[Your assignment]
Scan the listing for the word "Given" and report every line that contains it.

##### Records for this task

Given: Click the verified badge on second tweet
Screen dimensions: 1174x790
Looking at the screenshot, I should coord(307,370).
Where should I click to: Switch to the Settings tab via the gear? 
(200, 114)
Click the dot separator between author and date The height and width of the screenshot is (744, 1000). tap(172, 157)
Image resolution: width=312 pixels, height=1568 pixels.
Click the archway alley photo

##########
##### Records for this task

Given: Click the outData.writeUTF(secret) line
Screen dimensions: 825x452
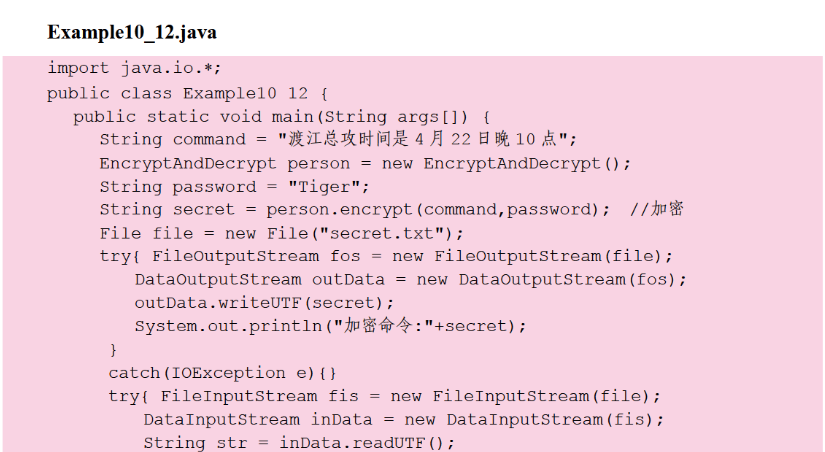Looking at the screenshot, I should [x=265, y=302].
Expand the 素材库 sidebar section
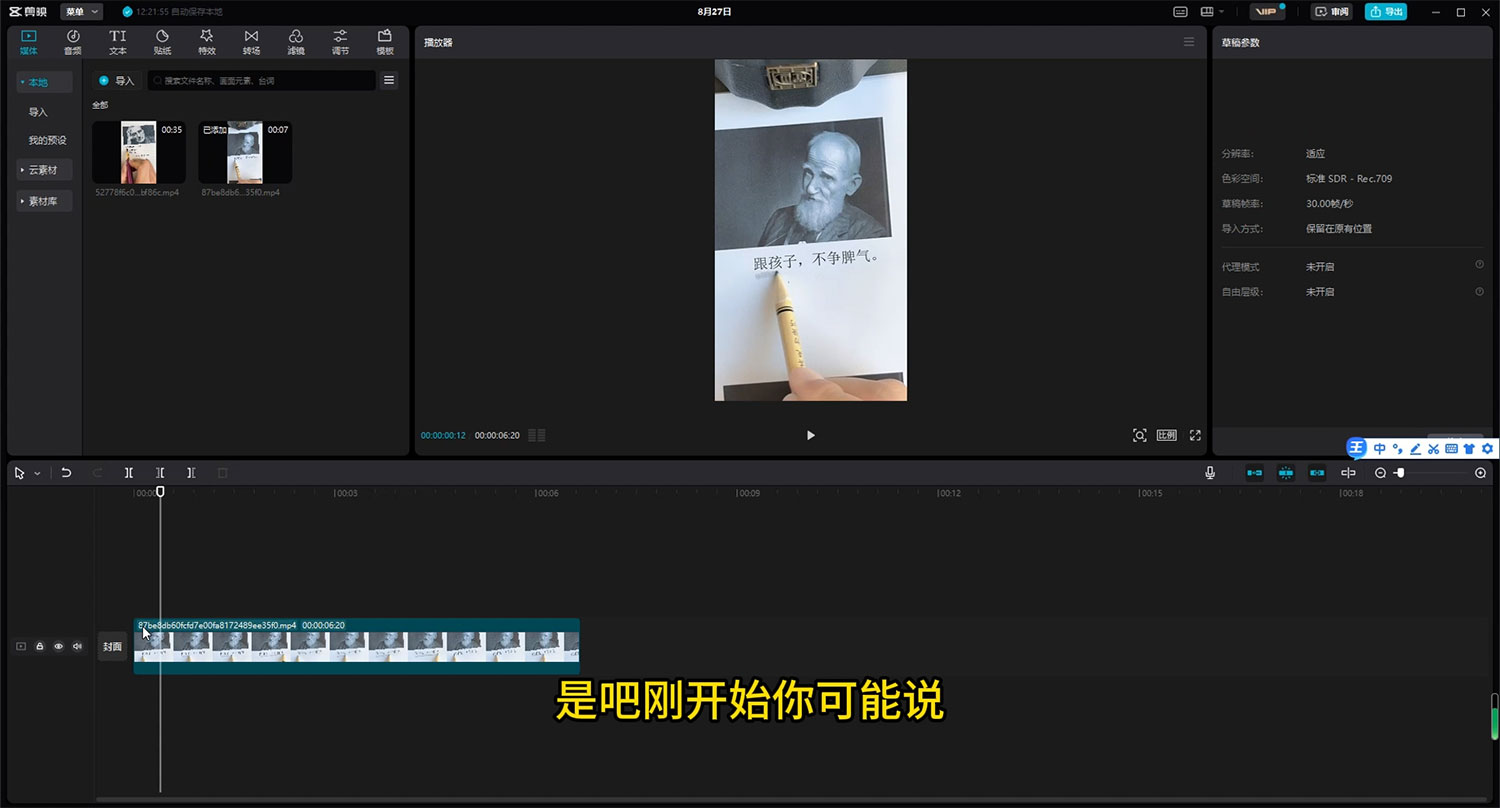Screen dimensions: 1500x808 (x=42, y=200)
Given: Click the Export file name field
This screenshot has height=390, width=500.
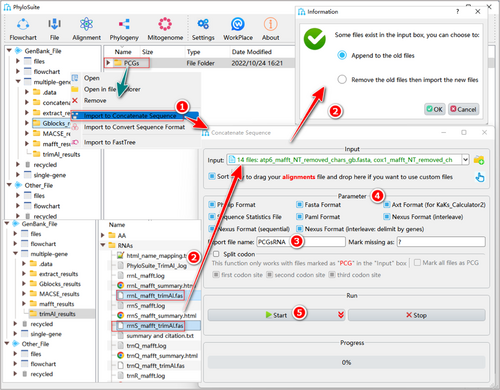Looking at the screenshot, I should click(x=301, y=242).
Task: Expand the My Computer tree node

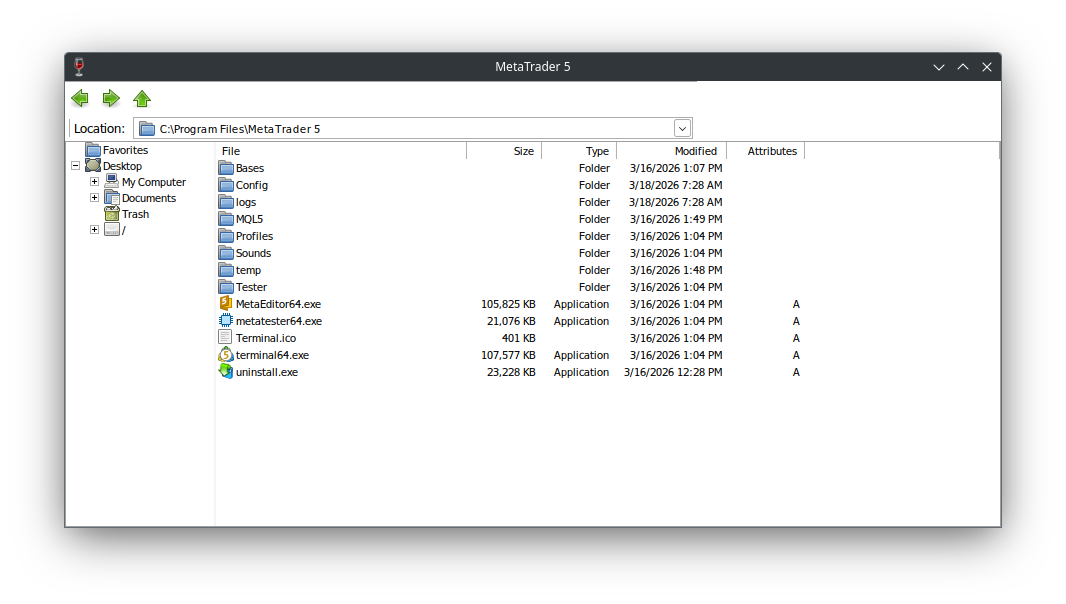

##########

[Answer to the exercise]
Given: Click the verified badge on second tweet
Given: Click the outData.writeUTF(secret) line
Given: Click the Export file name field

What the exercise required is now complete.